Likud’s own campaigning reflects this rightward tilt. 28 of 30 incumbent Likud MKs have signed statements supporting annexation. Netanyahu refrained from doing so, but he is hardly playing the moderate. Recently, in a private meeting with religious Zionist journalists, Netanyahu promised to demolish the West Bank Bedouin village of Khan al Ahmar soon in a bid to appeal to Israel’s furthest right elements. The Israeli government views Khan al Ahmar as illegally built, though it is notoriously difficult for Palestinians in the occupied territories to receive building permits. In 2018, 102 such construction plans were submitted to the Israeli civil administration with only five approved, covering 0.03 percent of Area C. Speaking so cavalierly about rendering disenfranchised people homeless is exceedingly callous and doing so as an election strategy is a mark of great cruelty; there is simply no other way to cut it.
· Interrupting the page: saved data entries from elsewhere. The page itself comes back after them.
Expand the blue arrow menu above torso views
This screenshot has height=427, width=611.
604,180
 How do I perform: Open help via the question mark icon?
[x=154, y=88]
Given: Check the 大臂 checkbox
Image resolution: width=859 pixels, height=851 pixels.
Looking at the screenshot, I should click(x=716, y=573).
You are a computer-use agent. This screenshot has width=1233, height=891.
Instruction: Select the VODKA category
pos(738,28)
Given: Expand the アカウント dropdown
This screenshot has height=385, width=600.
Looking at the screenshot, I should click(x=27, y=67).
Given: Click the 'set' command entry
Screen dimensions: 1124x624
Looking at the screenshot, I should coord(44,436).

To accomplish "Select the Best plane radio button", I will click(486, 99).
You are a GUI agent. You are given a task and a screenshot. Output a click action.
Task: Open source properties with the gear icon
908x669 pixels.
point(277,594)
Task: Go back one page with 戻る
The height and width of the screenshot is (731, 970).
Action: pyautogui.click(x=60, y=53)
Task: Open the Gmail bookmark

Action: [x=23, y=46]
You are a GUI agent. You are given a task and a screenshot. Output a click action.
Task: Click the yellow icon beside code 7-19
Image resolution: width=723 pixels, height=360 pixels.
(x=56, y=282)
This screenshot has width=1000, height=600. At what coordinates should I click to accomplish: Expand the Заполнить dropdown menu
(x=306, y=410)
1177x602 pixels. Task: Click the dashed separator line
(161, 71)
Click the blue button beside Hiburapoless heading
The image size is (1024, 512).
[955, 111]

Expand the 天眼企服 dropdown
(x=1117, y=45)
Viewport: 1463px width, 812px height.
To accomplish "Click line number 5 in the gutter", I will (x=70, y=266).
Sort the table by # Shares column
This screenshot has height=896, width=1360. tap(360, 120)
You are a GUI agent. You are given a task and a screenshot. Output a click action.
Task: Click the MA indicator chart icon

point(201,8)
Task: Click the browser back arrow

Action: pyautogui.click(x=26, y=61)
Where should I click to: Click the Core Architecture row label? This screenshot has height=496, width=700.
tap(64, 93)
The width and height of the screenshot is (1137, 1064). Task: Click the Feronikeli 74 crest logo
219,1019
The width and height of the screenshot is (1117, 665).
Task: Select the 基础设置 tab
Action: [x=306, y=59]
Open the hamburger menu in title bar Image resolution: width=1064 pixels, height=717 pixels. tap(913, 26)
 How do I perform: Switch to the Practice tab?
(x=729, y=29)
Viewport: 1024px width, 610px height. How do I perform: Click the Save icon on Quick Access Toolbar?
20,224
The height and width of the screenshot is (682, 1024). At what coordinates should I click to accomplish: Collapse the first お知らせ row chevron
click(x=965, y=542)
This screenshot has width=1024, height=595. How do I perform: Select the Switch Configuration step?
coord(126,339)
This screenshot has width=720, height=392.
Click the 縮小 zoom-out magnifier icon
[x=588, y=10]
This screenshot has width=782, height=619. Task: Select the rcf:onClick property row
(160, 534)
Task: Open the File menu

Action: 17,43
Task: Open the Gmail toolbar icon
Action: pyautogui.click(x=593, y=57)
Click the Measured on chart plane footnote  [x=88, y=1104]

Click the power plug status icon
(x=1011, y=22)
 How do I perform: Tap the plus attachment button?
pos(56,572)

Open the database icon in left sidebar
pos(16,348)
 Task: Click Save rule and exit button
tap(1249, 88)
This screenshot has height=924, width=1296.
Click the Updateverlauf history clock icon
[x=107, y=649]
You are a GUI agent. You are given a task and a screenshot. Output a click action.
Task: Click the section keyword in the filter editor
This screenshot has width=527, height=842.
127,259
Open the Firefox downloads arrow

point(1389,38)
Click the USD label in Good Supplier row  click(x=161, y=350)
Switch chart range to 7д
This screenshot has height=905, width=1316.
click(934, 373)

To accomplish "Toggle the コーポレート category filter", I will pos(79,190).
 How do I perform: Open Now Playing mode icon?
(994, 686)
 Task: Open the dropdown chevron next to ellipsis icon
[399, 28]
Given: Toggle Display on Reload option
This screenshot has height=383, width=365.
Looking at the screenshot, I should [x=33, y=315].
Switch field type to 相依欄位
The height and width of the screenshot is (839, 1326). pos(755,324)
It’s a page right out of the Regavim playbook that would make Bezalel Smotrich proud. Of course, it would be unfair to Netanyahu to restrict this charge to him. Liberman, Bennett, and Shaked have all previously leveraged Khan al Ahmar as a wedge issue to prove themselves more authentically right-wing than Netanyahu.

None of the aforementioned trends are new, but in the past, these most radical elements were sometimes kept to the margins of Israeli public discourse. Not this time. As Netanyahu feels more cornered by his political rivals and the justice system, and if the far-right factions do run a joint list, expect the vitriol to only increase.